» **TASK TO CARRY OUT**:
Rewrite the data below as a JSON array of strings, one string per line, with blank lines omitted.

* Begin *

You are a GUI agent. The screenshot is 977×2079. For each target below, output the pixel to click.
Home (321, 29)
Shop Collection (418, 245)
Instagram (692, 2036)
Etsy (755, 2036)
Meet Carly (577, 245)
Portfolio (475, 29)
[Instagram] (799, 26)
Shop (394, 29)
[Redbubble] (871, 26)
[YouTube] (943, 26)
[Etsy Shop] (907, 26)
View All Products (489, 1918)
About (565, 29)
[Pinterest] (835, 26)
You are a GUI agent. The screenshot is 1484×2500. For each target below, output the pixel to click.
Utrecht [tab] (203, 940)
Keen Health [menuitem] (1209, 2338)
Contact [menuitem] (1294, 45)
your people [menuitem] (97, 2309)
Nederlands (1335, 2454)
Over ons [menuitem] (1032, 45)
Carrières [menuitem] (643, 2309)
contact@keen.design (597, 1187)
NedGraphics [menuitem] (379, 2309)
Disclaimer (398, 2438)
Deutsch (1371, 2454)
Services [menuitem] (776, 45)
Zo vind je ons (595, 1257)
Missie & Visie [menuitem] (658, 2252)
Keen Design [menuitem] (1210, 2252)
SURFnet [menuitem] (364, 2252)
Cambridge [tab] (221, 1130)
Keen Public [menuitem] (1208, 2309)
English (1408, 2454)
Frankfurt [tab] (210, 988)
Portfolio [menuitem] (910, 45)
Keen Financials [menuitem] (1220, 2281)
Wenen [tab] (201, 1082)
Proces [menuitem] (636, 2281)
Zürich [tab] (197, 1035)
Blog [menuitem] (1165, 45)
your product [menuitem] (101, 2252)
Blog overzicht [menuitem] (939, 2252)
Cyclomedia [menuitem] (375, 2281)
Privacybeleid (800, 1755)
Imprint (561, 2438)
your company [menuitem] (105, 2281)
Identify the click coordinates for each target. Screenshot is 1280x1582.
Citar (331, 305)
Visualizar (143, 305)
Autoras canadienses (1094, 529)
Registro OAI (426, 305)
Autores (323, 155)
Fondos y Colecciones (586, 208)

* End *

» **ANSWER TO THIS PROBLEM**:
[
  "You are a GUI agent. The screenshot is 977×2079. For each target below, output the pixel to click.",
  "Home (321, 29)",
  "Shop Collection (418, 245)",
  "Instagram (692, 2036)",
  "Etsy (755, 2036)",
  "Meet Carly (577, 245)",
  "Portfolio (475, 29)",
  "[Instagram] (799, 26)",
  "Shop (394, 29)",
  "[Redbubble] (871, 26)",
  "[YouTube] (943, 26)",
  "[Etsy Shop] (907, 26)",
  "View All Products (489, 1918)",
  "About (565, 29)",
  "[Pinterest] (835, 26)",
  "You are a GUI agent. The screenshot is 1484×2500. For each target below, output the pixel to click.",
  "Utrecht [tab] (203, 940)",
  "Keen Health [menuitem] (1209, 2338)",
  "Contact [menuitem] (1294, 45)",
  "your people [menuitem] (97, 2309)",
  "Nederlands (1335, 2454)",
  "Over ons [menuitem] (1032, 45)",
  "Carrières [menuitem] (643, 2309)",
  "contact@keen.design (597, 1187)",
  "NedGraphics [menuitem] (379, 2309)",
  "Disclaimer (398, 2438)",
  "Deutsch (1371, 2454)",
  "Services [menuitem] (776, 45)",
  "Zo vind je ons (595, 1257)",
  "Missie & Visie [menuitem] (658, 2252)",
  "Keen Design [menuitem] (1210, 2252)",
  "SURFnet [menuitem] (364, 2252)",
  "Cambridge [tab] (221, 1130)",
  "Keen Public [menuitem] (1208, 2309)",
  "English (1408, 2454)",
  "Frankfurt [tab] (210, 988)",
  "Portfolio [menuitem] (910, 45)",
  "Keen Financials [menuitem] (1220, 2281)",
  "Wenen [tab] (201, 1082)",
  "Proces [menuitem] (636, 2281)",
  "Zürich [tab] (197, 1035)",
  "Blog [menuitem] (1165, 45)",
  "your product [menuitem] (101, 2252)",
  "Blog overzicht [menuitem] (939, 2252)",
  "Cyclomedia [menuitem] (375, 2281)",
  "Privacybeleid (800, 1755)",
  "Imprint (561, 2438)",
  "your company [menuitem] (105, 2281)",
  "Identify the click coordinates for each target. Screenshot is 1280x1582.",
  "Citar (331, 305)",
  "Visualizar (143, 305)",
  "Autoras canadienses (1094, 529)",
  "Registro OAI (426, 305)",
  "Autores (323, 155)",
  "Fondos y Colecciones (586, 208)"
]